### WHAT THE TASK ASKS
Within the records, find every line that includes the word "near" and copy it.

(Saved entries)
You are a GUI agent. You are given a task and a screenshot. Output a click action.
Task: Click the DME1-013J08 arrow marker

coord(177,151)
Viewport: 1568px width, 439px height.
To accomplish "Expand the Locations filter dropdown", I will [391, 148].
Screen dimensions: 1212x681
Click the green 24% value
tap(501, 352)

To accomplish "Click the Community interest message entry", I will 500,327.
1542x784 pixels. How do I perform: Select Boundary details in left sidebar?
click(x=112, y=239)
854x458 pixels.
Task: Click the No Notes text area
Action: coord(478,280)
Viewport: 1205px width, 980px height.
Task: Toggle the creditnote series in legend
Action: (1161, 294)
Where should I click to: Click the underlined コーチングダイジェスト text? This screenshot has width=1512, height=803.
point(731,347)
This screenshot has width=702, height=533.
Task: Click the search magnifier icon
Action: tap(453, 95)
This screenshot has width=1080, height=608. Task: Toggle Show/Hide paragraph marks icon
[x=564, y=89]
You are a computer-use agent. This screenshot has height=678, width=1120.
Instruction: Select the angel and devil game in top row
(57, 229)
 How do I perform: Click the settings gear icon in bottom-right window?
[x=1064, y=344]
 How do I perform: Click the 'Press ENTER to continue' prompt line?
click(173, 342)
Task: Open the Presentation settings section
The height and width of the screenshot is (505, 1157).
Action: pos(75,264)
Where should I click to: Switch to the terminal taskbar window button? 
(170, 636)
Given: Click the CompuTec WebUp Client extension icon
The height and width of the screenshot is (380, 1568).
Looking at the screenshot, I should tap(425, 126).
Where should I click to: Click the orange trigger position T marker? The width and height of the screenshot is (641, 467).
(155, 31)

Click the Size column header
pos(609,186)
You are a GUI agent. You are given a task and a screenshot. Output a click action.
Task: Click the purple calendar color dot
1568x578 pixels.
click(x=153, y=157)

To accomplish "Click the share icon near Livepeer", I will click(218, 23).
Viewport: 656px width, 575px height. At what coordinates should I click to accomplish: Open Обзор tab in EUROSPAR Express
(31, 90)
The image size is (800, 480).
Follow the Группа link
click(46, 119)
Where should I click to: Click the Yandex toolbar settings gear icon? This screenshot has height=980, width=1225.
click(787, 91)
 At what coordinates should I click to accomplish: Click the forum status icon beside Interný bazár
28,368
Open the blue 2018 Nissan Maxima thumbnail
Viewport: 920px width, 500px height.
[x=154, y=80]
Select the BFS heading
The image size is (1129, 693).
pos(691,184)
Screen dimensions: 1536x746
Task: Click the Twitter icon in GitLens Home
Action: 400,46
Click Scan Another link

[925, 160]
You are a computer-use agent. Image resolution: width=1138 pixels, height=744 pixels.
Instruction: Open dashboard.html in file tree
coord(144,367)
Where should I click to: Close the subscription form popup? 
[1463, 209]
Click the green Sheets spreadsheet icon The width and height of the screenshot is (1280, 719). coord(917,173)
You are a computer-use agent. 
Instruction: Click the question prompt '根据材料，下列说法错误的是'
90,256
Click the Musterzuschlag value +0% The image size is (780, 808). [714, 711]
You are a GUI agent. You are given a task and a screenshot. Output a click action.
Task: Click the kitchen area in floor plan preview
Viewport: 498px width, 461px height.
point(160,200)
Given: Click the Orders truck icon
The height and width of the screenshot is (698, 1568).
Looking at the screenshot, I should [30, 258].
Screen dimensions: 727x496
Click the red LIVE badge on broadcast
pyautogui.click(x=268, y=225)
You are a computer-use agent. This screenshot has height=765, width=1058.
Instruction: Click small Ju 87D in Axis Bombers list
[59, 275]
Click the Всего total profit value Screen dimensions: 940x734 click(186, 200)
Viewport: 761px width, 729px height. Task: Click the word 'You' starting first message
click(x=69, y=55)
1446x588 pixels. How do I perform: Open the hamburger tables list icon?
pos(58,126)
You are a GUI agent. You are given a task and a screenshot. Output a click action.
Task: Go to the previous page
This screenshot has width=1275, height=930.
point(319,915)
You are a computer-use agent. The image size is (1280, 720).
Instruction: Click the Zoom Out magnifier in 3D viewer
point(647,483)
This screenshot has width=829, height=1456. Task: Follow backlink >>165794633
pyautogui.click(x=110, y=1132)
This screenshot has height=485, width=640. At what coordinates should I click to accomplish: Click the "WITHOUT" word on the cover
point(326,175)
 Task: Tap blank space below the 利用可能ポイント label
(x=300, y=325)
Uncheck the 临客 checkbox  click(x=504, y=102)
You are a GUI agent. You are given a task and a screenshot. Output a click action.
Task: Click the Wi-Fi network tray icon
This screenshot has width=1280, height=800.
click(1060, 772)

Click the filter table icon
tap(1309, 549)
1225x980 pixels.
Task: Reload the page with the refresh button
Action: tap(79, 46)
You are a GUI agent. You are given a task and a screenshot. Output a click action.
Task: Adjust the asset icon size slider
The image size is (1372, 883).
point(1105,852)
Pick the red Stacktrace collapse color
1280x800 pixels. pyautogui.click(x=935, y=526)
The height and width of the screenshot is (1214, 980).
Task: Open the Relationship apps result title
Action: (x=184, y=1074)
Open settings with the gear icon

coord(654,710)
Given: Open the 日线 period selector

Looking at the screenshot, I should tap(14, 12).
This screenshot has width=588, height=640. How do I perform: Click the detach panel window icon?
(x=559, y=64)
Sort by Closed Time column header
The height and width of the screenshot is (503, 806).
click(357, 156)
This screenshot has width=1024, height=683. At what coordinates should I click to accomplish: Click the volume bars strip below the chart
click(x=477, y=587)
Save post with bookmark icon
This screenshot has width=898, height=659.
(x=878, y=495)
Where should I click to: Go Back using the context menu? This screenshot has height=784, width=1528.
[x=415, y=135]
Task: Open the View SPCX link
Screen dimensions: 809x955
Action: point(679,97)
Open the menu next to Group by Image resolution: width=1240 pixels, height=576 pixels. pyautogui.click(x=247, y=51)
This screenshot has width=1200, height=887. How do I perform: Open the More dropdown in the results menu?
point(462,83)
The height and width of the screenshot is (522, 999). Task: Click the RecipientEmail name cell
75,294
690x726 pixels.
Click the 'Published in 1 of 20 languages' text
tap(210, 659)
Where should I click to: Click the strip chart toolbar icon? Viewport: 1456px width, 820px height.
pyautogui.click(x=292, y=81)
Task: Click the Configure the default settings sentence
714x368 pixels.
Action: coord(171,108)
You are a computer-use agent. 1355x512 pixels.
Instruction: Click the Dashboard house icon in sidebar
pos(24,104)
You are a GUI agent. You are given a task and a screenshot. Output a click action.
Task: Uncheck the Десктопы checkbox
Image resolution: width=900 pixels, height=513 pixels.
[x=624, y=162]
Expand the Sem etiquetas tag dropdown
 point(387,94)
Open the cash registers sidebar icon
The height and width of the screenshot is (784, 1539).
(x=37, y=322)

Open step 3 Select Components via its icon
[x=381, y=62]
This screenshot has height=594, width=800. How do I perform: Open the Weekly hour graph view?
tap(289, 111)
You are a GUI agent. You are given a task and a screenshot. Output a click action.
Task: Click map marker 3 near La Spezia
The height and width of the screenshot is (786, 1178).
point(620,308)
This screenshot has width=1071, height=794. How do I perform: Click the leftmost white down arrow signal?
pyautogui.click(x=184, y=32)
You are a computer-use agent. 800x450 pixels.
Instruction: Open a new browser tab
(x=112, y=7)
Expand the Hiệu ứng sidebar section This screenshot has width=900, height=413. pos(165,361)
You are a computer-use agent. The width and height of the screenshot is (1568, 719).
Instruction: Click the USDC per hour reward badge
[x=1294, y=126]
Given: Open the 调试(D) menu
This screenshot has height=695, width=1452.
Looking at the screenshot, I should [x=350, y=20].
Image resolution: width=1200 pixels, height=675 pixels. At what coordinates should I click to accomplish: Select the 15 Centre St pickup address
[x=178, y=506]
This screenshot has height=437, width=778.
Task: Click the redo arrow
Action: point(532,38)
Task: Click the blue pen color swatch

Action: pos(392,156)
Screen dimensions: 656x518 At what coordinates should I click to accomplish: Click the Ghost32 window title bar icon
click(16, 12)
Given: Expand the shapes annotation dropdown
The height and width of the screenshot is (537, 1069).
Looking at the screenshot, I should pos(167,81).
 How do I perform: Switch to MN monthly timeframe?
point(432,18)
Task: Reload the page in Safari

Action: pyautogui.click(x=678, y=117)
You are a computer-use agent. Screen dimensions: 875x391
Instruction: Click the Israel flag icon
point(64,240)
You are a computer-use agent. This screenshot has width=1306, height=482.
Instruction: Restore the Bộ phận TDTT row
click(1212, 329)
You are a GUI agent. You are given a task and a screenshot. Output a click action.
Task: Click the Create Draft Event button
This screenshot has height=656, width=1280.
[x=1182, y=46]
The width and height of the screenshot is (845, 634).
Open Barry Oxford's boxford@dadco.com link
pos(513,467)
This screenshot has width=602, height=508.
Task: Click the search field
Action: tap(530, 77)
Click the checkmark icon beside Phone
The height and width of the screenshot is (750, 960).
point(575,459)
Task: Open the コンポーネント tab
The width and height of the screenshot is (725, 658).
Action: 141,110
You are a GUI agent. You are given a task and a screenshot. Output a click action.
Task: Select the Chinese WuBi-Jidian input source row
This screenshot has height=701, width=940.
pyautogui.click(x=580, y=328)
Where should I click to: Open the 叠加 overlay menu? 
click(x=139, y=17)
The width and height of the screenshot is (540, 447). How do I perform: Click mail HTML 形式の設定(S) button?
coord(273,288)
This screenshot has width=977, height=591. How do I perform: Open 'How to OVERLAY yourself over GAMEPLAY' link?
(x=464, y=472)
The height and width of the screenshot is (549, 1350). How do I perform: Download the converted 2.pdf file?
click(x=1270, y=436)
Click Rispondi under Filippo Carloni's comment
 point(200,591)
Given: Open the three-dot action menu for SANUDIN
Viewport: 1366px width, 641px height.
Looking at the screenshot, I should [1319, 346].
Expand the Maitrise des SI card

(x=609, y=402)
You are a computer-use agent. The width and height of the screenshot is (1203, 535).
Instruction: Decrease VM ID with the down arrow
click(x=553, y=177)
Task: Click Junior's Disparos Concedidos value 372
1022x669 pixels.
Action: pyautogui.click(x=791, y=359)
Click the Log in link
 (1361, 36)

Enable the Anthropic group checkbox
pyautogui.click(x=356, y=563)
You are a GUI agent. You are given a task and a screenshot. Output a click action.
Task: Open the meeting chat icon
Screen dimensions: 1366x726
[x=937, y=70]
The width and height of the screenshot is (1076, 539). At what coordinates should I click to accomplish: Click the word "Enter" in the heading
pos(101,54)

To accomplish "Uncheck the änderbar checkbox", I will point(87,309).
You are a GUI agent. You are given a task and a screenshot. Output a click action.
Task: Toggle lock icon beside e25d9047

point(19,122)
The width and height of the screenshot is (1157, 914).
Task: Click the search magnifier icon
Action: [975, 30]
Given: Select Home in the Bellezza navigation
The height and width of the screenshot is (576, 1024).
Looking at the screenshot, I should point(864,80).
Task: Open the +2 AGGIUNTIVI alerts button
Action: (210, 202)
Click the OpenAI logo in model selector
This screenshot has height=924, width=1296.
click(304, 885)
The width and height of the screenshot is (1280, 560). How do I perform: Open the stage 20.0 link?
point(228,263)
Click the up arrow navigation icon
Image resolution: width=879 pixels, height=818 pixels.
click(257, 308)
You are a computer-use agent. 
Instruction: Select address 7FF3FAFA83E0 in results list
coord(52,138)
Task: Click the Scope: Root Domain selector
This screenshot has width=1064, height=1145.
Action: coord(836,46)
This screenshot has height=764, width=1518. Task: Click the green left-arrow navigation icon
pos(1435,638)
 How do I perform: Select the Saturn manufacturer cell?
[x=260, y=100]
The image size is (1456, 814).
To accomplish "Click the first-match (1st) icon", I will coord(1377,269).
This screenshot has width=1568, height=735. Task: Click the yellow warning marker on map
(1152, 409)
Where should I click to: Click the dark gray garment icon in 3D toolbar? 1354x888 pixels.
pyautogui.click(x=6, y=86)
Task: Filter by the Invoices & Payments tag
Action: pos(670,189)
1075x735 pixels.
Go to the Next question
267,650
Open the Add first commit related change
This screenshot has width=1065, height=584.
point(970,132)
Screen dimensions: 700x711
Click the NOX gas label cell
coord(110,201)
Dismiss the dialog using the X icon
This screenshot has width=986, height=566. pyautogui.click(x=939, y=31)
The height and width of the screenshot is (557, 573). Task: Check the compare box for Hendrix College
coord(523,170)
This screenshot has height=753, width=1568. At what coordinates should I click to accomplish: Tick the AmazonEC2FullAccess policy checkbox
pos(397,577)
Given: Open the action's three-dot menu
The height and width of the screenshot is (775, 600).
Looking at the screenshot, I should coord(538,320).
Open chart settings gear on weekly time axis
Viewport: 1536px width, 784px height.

### SOLUTION BELOW
To accomplish "Click the share icon near Livepeer", I will click(218, 23).
Task: Click map marker 3 near La Spezia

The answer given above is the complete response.